* Problem requirements: For this exercise, transcribe all of the records exactly as given.

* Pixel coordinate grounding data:

------------

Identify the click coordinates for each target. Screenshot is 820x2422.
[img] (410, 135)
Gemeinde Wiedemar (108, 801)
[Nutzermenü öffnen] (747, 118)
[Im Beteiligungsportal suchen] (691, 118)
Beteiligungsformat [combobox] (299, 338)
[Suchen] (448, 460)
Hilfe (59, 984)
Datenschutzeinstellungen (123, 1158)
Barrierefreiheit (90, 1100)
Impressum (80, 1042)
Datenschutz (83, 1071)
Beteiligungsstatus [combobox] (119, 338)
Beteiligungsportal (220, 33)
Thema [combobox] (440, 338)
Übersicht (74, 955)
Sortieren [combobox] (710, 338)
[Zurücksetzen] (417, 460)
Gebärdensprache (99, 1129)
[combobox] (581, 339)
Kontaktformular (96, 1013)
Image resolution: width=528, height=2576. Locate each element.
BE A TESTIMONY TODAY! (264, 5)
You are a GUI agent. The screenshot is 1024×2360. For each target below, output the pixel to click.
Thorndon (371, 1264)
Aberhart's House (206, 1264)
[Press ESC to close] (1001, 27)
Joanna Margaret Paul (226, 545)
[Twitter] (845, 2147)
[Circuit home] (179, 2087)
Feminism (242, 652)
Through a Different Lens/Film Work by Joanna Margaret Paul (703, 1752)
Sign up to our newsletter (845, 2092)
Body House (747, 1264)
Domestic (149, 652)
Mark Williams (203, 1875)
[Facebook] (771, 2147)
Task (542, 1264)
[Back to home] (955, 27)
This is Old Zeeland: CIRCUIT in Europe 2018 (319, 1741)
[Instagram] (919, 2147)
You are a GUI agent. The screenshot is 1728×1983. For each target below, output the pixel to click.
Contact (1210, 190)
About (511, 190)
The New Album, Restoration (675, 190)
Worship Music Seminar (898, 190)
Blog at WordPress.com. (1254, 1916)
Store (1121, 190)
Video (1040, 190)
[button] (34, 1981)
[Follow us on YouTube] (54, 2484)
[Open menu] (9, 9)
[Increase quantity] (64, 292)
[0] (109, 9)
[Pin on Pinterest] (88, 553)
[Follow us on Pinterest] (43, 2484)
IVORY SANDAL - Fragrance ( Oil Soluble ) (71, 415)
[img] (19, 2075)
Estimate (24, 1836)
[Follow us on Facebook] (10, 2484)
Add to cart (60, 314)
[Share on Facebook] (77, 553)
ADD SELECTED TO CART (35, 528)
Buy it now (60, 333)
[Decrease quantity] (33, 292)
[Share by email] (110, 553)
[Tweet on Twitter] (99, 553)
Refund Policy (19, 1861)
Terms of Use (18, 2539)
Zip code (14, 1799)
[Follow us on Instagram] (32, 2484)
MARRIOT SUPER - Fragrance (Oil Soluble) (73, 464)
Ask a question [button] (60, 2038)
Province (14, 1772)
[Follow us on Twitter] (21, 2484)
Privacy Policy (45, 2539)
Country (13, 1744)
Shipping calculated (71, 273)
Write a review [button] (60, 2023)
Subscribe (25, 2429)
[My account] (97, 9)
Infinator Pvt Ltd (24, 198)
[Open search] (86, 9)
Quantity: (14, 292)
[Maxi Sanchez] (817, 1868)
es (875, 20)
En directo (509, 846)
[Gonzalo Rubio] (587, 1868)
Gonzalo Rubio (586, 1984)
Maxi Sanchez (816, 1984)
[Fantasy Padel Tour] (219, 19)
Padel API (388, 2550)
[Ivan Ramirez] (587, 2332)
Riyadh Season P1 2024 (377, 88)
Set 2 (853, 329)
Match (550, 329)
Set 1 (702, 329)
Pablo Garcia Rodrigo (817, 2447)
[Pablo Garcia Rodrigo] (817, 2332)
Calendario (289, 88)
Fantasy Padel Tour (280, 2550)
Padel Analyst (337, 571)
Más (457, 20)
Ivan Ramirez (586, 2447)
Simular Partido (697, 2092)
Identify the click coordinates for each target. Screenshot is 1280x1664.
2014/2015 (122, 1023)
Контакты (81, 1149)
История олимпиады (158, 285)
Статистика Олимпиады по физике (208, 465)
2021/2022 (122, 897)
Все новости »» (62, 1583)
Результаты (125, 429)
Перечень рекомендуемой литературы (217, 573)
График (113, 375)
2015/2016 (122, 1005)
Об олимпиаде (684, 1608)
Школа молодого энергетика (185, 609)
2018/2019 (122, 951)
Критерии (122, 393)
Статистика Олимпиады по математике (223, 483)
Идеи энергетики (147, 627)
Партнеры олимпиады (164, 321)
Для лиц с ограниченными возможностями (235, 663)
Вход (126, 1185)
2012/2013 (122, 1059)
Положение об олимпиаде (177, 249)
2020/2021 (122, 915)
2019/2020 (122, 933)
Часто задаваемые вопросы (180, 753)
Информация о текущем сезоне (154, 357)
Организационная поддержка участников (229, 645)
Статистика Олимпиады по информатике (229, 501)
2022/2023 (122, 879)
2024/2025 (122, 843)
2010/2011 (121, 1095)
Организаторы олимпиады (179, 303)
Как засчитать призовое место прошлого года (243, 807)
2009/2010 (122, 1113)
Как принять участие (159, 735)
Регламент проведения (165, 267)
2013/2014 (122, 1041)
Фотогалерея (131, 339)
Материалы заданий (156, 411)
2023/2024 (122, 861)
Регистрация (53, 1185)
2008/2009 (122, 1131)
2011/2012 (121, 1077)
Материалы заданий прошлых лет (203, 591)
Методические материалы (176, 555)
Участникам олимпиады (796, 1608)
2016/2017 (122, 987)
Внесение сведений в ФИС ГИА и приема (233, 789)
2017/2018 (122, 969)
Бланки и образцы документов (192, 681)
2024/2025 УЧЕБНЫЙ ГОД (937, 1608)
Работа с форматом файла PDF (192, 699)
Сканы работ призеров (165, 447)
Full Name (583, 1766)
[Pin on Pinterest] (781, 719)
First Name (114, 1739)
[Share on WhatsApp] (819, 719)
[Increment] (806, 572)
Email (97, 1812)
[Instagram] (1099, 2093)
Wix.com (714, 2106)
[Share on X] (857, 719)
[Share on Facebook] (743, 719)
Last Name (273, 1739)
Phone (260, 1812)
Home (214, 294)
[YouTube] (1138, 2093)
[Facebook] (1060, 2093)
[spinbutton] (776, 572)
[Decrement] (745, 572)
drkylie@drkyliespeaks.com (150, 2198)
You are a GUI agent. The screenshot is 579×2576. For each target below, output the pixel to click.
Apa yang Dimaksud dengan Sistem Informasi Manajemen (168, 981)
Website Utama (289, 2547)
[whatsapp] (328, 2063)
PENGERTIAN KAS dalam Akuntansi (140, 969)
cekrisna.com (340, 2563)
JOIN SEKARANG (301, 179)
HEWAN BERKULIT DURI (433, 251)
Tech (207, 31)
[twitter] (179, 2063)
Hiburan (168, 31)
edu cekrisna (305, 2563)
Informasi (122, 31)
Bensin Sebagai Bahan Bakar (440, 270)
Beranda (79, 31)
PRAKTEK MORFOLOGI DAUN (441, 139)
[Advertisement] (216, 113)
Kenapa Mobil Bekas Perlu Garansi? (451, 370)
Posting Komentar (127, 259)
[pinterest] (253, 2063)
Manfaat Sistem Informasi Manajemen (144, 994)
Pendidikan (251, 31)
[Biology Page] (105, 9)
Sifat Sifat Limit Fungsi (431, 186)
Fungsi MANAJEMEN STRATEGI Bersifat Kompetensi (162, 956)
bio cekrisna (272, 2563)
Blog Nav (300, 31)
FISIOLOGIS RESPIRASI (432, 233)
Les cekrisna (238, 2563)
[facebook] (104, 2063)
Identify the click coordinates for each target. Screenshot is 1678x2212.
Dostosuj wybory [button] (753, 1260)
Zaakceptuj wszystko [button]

------------

* Reply:
Identify the click coordinates for each target. Screenshot is 820x2422.
[img] (410, 135)
Gemeinde Wiedemar (108, 801)
[Nutzermenü öffnen] (747, 118)
[Im Beteiligungsportal suchen] (691, 118)
Beteiligungsformat [combobox] (299, 338)
[Suchen] (448, 460)
Hilfe (59, 984)
Datenschutzeinstellungen (123, 1158)
Barrierefreiheit (90, 1100)
Impressum (80, 1042)
Datenschutz (83, 1071)
Beteiligungsstatus [combobox] (119, 338)
Beteiligungsportal (220, 33)
Thema [combobox] (440, 338)
Übersicht (74, 955)
Sortieren [combobox] (710, 338)
[Zurücksetzen] (417, 460)
Gebärdensprache (99, 1129)
[combobox] (581, 339)
Kontaktformular (96, 1013)
Image resolution: width=528, height=2576. Locate each element.
BE A TESTIMONY TODAY! (264, 5)
You are a GUI agent. The screenshot is 1024×2360. For each target below, output the pixel to click.
Thorndon (371, 1264)
Aberhart's House (206, 1264)
[Press ESC to close] (1001, 27)
Joanna Margaret Paul (226, 545)
[Twitter] (845, 2147)
[Circuit home] (179, 2087)
Feminism (242, 652)
Through a Different Lens/Film Work by Joanna Margaret Paul (703, 1752)
Sign up to our newsletter (845, 2092)
Body House (747, 1264)
Domestic (149, 652)
Mark Williams (203, 1875)
[Facebook] (771, 2147)
Task (542, 1264)
[Back to home] (955, 27)
This is Old Zeeland: CIRCUIT in Europe 2018 (319, 1741)
[Instagram] (919, 2147)
You are a GUI agent. The screenshot is 1728×1983. For each target below, output the pixel to click.
Contact (1210, 190)
About (511, 190)
The New Album, Restoration (675, 190)
Worship Music Seminar (898, 190)
Blog at WordPress.com. (1254, 1916)
Store (1121, 190)
Video (1040, 190)
[button] (34, 1981)
[Follow us on YouTube] (54, 2484)
[Open menu] (9, 9)
[Increase quantity] (64, 292)
[0] (109, 9)
[Pin on Pinterest] (88, 553)
[Follow us on Pinterest] (43, 2484)
IVORY SANDAL - Fragrance ( Oil Soluble ) (71, 415)
[img] (19, 2075)
Estimate (24, 1836)
[Follow us on Facebook] (10, 2484)
Add to cart (60, 314)
[Share on Facebook] (77, 553)
ADD SELECTED TO CART (35, 528)
Buy it now (60, 333)
[Decrease quantity] (33, 292)
[Share by email] (110, 553)
[Tweet on Twitter] (99, 553)
Refund Policy (19, 1861)
Terms of Use (18, 2539)
Zip code (14, 1799)
[Follow us on Instagram] (32, 2484)
MARRIOT SUPER - Fragrance (Oil Soluble) (73, 464)
Ask a question [button] (60, 2038)
Province (14, 1772)
[Follow us on Twitter] (21, 2484)
Privacy Policy (45, 2539)
Country (13, 1744)
Shipping calculated (71, 273)
Write a review [button] (60, 2023)
Subscribe (25, 2429)
[My account] (97, 9)
Infinator Pvt Ltd (24, 198)
[Open search] (86, 9)
Quantity: (14, 292)
[Maxi Sanchez] (817, 1868)
es (875, 20)
En directo (509, 846)
[Gonzalo Rubio] (587, 1868)
Gonzalo Rubio (586, 1984)
Maxi Sanchez (816, 1984)
[Fantasy Padel Tour] (219, 19)
Padel API (388, 2550)
[Ivan Ramirez] (587, 2332)
Riyadh Season P1 2024 (377, 88)
Set 2 (853, 329)
Match (550, 329)
Set 1 (702, 329)
Pablo Garcia Rodrigo (817, 2447)
[Pablo Garcia Rodrigo] (817, 2332)
Calendario (289, 88)
Fantasy Padel Tour (280, 2550)
Padel Analyst (337, 571)
Más (457, 20)
Ivan Ramirez (586, 2447)
Simular Partido (697, 2092)
Identify the click coordinates for each target. Screenshot is 1280x1664.
2014/2015 (122, 1023)
Контакты (81, 1149)
История олимпиады (158, 285)
Статистика Олимпиады по физике (208, 465)
2021/2022 (122, 897)
Все новости »» (62, 1583)
Результаты (125, 429)
Перечень рекомендуемой литературы (217, 573)
График (113, 375)
2015/2016 (122, 1005)
Об олимпиаде (684, 1608)
Школа молодого энергетика (185, 609)
2018/2019 (122, 951)
Критерии (122, 393)
Статистика Олимпиады по математике (223, 483)
Идеи энергетики (147, 627)
Партнеры олимпиады (164, 321)
Для лиц с ограниченными возможностями (235, 663)
Вход (126, 1185)
2012/2013 (122, 1059)
Положение об олимпиаде (177, 249)
2020/2021 (122, 915)
2019/2020 (122, 933)
Часто задаваемые вопросы (180, 753)
Информация о текущем сезоне (154, 357)
Организационная поддержка участников (229, 645)
Статистика Олимпиады по информатике (229, 501)
2022/2023 (122, 879)
2024/2025 (122, 843)
2010/2011 (121, 1095)
Организаторы олимпиады (179, 303)
Как засчитать призовое место прошлого года (243, 807)
2009/2010 (122, 1113)
Как принять участие (159, 735)
Регламент проведения (165, 267)
2013/2014 (122, 1041)
Фотогалерея (131, 339)
Материалы заданий (156, 411)
2023/2024 (122, 861)
Регистрация (53, 1185)
2008/2009 (122, 1131)
2011/2012 (121, 1077)
Материалы заданий прошлых лет (203, 591)
Методические материалы (176, 555)
Участникам олимпиады (796, 1608)
2016/2017 (122, 987)
Внесение сведений в ФИС ГИА и приема (233, 789)
2017/2018 (122, 969)
Бланки и образцы документов (192, 681)
2024/2025 УЧЕБНЫЙ ГОД (937, 1608)
Работа с форматом файла PDF (192, 699)
Сканы работ призеров (165, 447)
Full Name (583, 1766)
[Pin on Pinterest] (781, 719)
First Name (114, 1739)
[Share on WhatsApp] (819, 719)
[Increment] (806, 572)
Email (97, 1812)
[Instagram] (1099, 2093)
Wix.com (714, 2106)
[Share on X] (857, 719)
[Share on Facebook] (743, 719)
Last Name (273, 1739)
Phone (260, 1812)
Home (214, 294)
[YouTube] (1138, 2093)
[Facebook] (1060, 2093)
[spinbutton] (776, 572)
[Decrement] (745, 572)
drkylie@drkyliespeaks.com (150, 2198)
You are a GUI agent. The screenshot is 579×2576. For each target below, output the pixel to click.
Apa yang Dimaksud dengan Sistem Informasi Manajemen (168, 981)
Website Utama (289, 2547)
[whatsapp] (328, 2063)
PENGERTIAN KAS dalam Akuntansi (140, 969)
cekrisna.com (340, 2563)
JOIN SEKARANG (301, 179)
HEWAN BERKULIT DURI (433, 251)
Tech (207, 31)
[twitter] (179, 2063)
Hiburan (168, 31)
edu cekrisna (305, 2563)
Informasi (122, 31)
Bensin Sebagai Bahan Bakar (440, 270)
Beranda (79, 31)
PRAKTEK MORFOLOGI DAUN (441, 139)
[Advertisement] (216, 113)
Kenapa Mobil Bekas Perlu Garansi? (451, 370)
Posting Komentar (127, 259)
[pinterest] (253, 2063)
Manfaat Sistem Informasi Manajemen (144, 994)
Pendidikan (251, 31)
[Biology Page] (105, 9)
Sifat Sifat Limit Fungsi (431, 186)
Fungsi MANAJEMEN STRATEGI Bersifat Kompetensi (162, 956)
bio cekrisna (272, 2563)
Blog Nav (300, 31)
FISIOLOGIS RESPIRASI (432, 233)
Les cekrisna (238, 2563)
[facebook] (104, 2063)
Identify the click coordinates for each target. Screenshot is 1678x2212.
Dostosuj wybory [button] (753, 1260)
Zaakceptuj wszystko [button]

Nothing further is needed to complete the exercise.